Exercise goal:
For each line in the data below, write an exact copy.

Entries taken from a collection
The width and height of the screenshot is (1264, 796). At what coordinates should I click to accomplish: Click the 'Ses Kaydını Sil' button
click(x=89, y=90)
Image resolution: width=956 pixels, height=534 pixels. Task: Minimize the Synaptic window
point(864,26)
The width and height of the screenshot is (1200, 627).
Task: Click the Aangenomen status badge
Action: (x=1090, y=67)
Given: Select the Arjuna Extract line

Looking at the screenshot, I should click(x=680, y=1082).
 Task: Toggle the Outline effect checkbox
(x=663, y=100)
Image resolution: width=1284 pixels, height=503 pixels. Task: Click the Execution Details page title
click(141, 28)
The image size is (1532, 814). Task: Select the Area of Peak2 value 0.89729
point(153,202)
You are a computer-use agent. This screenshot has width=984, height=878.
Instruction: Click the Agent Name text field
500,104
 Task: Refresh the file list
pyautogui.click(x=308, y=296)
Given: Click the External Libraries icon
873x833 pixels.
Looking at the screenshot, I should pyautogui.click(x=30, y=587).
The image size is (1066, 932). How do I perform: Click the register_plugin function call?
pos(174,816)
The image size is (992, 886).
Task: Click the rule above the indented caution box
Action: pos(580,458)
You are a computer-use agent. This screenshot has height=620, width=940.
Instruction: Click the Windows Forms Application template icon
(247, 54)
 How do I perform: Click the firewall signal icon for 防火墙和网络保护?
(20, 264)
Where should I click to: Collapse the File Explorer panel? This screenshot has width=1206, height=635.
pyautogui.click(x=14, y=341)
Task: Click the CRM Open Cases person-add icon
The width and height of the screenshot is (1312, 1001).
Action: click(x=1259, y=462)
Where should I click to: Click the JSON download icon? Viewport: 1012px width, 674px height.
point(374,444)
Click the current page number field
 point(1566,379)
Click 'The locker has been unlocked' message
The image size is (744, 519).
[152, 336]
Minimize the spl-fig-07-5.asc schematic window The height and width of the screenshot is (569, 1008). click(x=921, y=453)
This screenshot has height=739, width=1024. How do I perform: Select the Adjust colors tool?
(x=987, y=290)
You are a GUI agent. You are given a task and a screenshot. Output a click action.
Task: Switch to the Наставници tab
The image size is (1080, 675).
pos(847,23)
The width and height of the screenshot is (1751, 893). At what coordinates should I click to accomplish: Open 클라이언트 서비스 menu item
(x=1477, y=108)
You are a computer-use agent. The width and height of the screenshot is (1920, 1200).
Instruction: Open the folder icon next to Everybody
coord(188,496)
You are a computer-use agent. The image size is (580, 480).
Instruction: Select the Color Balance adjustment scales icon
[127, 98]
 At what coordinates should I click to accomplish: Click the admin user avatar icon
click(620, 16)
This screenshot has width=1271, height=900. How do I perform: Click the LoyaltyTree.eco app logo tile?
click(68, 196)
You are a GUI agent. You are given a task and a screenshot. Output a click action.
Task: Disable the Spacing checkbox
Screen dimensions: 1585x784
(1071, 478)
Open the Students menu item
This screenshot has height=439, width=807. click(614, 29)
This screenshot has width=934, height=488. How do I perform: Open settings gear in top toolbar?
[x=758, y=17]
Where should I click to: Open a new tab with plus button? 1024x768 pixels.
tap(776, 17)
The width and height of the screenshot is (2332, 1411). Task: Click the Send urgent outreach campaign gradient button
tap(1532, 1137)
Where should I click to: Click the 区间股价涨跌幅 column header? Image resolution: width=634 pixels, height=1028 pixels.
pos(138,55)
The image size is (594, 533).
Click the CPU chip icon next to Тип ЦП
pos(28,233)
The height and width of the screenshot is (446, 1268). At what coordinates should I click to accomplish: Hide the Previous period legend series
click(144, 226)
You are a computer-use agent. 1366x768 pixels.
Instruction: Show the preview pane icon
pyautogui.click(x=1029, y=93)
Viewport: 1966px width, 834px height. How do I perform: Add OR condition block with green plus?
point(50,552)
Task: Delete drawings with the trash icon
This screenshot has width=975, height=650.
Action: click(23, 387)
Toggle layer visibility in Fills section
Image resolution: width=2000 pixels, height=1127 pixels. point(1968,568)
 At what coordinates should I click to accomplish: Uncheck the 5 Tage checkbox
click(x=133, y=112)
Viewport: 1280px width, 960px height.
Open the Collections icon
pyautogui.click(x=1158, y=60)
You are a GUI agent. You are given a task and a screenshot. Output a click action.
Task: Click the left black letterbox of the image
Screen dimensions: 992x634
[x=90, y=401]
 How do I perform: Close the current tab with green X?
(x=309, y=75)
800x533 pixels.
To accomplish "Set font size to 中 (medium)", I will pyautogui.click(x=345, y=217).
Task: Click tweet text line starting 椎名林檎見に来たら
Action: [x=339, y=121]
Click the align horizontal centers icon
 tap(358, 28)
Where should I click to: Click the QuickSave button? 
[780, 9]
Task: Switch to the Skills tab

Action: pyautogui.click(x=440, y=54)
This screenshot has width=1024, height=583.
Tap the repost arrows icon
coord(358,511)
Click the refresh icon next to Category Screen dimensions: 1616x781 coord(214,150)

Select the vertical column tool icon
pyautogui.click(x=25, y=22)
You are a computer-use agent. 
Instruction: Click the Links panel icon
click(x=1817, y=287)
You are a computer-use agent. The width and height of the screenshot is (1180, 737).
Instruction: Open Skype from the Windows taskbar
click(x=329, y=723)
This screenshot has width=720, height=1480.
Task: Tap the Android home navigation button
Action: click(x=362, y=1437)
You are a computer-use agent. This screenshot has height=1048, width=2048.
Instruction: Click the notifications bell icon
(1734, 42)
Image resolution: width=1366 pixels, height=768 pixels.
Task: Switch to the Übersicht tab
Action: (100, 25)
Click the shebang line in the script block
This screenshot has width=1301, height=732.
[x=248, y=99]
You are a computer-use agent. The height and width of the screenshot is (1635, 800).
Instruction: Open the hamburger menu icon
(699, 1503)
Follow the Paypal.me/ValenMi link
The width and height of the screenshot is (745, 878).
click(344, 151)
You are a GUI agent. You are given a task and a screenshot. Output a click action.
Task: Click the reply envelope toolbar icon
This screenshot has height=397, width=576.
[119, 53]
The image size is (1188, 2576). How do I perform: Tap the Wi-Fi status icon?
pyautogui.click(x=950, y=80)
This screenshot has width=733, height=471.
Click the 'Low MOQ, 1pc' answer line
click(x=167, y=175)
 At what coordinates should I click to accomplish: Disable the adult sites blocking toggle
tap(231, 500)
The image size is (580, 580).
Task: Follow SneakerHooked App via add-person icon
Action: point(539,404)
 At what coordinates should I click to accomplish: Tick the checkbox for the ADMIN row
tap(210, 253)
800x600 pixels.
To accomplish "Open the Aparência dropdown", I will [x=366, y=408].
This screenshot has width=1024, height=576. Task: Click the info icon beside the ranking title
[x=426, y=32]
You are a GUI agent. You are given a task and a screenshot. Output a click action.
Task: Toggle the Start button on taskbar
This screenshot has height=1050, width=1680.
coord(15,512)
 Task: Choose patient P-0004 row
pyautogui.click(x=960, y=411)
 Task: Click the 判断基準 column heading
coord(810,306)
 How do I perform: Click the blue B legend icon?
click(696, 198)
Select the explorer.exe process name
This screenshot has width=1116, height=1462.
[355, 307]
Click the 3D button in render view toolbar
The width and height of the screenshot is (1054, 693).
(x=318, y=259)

Response to the task:
The width and height of the screenshot is (1264, 796). At what coordinates should I click to accomplish: Click the 'Ses Kaydını Sil' button
click(x=89, y=90)
Image resolution: width=956 pixels, height=534 pixels. Task: Minimize the Synaptic window
point(864,26)
The width and height of the screenshot is (1200, 627).
Task: Click the Aangenomen status badge
Action: (x=1090, y=67)
Given: Select the Arjuna Extract line

Looking at the screenshot, I should click(x=680, y=1082).
 Task: Toggle the Outline effect checkbox
(x=663, y=100)
Image resolution: width=1284 pixels, height=503 pixels. Task: Click the Execution Details page title
click(141, 28)
The image size is (1532, 814). Task: Select the Area of Peak2 value 0.89729
point(153,202)
You are a computer-use agent. This screenshot has width=984, height=878.
Instruction: Click the Agent Name text field
500,104
 Task: Refresh the file list
pyautogui.click(x=308, y=296)
Given: Click the External Libraries icon
873x833 pixels.
Looking at the screenshot, I should pyautogui.click(x=30, y=587).
The image size is (1066, 932). How do I perform: Click the register_plugin function call?
pos(174,816)
The image size is (992, 886).
Task: Click the rule above the indented caution box
Action: pos(580,458)
You are a computer-use agent. This screenshot has height=620, width=940.
Instruction: Click the Windows Forms Application template icon
(247, 54)
 How do I perform: Click the firewall signal icon for 防火墙和网络保护?
(20, 264)
Where should I click to: Collapse the File Explorer panel? This screenshot has width=1206, height=635.
pyautogui.click(x=14, y=341)
Task: Click the CRM Open Cases person-add icon
The width and height of the screenshot is (1312, 1001).
Action: click(x=1259, y=462)
Where should I click to: Click the JSON download icon? Viewport: 1012px width, 674px height.
point(374,444)
Click the current page number field
 point(1566,379)
Click 'The locker has been unlocked' message
The image size is (744, 519).
[152, 336]
Minimize the spl-fig-07-5.asc schematic window The height and width of the screenshot is (569, 1008). click(x=921, y=453)
This screenshot has height=739, width=1024. How do I perform: Select the Adjust colors tool?
(x=987, y=290)
You are a GUI agent. You are given a task and a screenshot. Output a click action.
Task: Switch to the Наставници tab
The image size is (1080, 675).
pos(847,23)
The width and height of the screenshot is (1751, 893). At what coordinates should I click to accomplish: Open 클라이언트 서비스 menu item
(x=1477, y=108)
You are a computer-use agent. The width and height of the screenshot is (1920, 1200).
Instruction: Open the folder icon next to Everybody
coord(188,496)
You are a computer-use agent. The image size is (580, 480).
Instruction: Select the Color Balance adjustment scales icon
[127, 98]
 At what coordinates should I click to accomplish: Click the admin user avatar icon
click(620, 16)
This screenshot has width=1271, height=900. How do I perform: Click the LoyaltyTree.eco app logo tile?
click(68, 196)
You are a GUI agent. You are given a task and a screenshot. Output a click action.
Task: Disable the Spacing checkbox
Screen dimensions: 1585x784
(1071, 478)
Open the Students menu item
This screenshot has height=439, width=807. click(614, 29)
This screenshot has width=934, height=488. How do I perform: Open settings gear in top toolbar?
[x=758, y=17]
Where should I click to: Open a new tab with plus button? 1024x768 pixels.
tap(776, 17)
The width and height of the screenshot is (2332, 1411). Task: Click the Send urgent outreach campaign gradient button
tap(1532, 1137)
Where should I click to: Click the 区间股价涨跌幅 column header? Image resolution: width=634 pixels, height=1028 pixels.
pos(138,55)
The image size is (594, 533).
Click the CPU chip icon next to Тип ЦП
pos(28,233)
The height and width of the screenshot is (446, 1268). At what coordinates should I click to accomplish: Hide the Previous period legend series
click(144, 226)
You are a computer-use agent. 1366x768 pixels.
Instruction: Show the preview pane icon
pyautogui.click(x=1029, y=93)
Viewport: 1966px width, 834px height. How do I perform: Add OR condition block with green plus?
point(50,552)
Task: Delete drawings with the trash icon
This screenshot has width=975, height=650.
Action: click(23, 387)
Toggle layer visibility in Fills section
Image resolution: width=2000 pixels, height=1127 pixels. point(1968,568)
 At what coordinates should I click to accomplish: Uncheck the 5 Tage checkbox
click(x=133, y=112)
Viewport: 1280px width, 960px height.
Open the Collections icon
pyautogui.click(x=1158, y=60)
You are a GUI agent. You are given a task and a screenshot. Output a click action.
Task: Click the left black letterbox of the image
Screen dimensions: 992x634
[x=90, y=401]
 How do I perform: Close the current tab with green X?
(x=309, y=75)
800x533 pixels.
To accomplish "Set font size to 中 (medium)", I will pyautogui.click(x=345, y=217).
Task: Click tweet text line starting 椎名林檎見に来たら
Action: [x=339, y=121]
Click the align horizontal centers icon
 tap(358, 28)
Where should I click to: Click the QuickSave button? 
[780, 9]
Task: Switch to the Skills tab

Action: pyautogui.click(x=440, y=54)
This screenshot has width=1024, height=583.
Tap the repost arrows icon
coord(358,511)
Click the refresh icon next to Category Screen dimensions: 1616x781 coord(214,150)

Select the vertical column tool icon
pyautogui.click(x=25, y=22)
You are a computer-use agent. 
Instruction: Click the Links panel icon
click(x=1817, y=287)
You are a computer-use agent. The width and height of the screenshot is (1180, 737).
Instruction: Open Skype from the Windows taskbar
click(x=329, y=723)
This screenshot has width=720, height=1480.
Task: Tap the Android home navigation button
Action: click(x=362, y=1437)
You are a computer-use agent. This screenshot has height=1048, width=2048.
Instruction: Click the notifications bell icon
(1734, 42)
Image resolution: width=1366 pixels, height=768 pixels.
Task: Switch to the Übersicht tab
Action: (100, 25)
Click the shebang line in the script block
This screenshot has width=1301, height=732.
[x=248, y=99]
You are a computer-use agent. The height and width of the screenshot is (1635, 800).
Instruction: Open the hamburger menu icon
(699, 1503)
Follow the Paypal.me/ValenMi link
The width and height of the screenshot is (745, 878).
click(344, 151)
You are a GUI agent. You are given a task and a screenshot. Output a click action.
Task: Click the reply envelope toolbar icon
This screenshot has height=397, width=576.
[119, 53]
The image size is (1188, 2576). How do I perform: Tap the Wi-Fi status icon?
pyautogui.click(x=950, y=80)
This screenshot has width=733, height=471.
Click the 'Low MOQ, 1pc' answer line
click(x=167, y=175)
 At what coordinates should I click to accomplish: Disable the adult sites blocking toggle
tap(231, 500)
The image size is (580, 580).
Task: Follow SneakerHooked App via add-person icon
Action: point(539,404)
 At what coordinates should I click to accomplish: Tick the checkbox for the ADMIN row
tap(210, 253)
800x600 pixels.
To accomplish "Open the Aparência dropdown", I will [x=366, y=408].
This screenshot has width=1024, height=576. Task: Click the info icon beside the ranking title
[x=426, y=32]
You are a GUI agent. You are given a task and a screenshot. Output a click action.
Task: Toggle the Start button on taskbar
This screenshot has height=1050, width=1680.
coord(15,512)
 Task: Choose patient P-0004 row
pyautogui.click(x=960, y=411)
 Task: Click the 判断基準 column heading
coord(810,306)
 How do I perform: Click the blue B legend icon?
click(696, 198)
Select the explorer.exe process name
This screenshot has width=1116, height=1462.
[355, 307]
Click the 3D button in render view toolbar
The width and height of the screenshot is (1054, 693).
(x=318, y=259)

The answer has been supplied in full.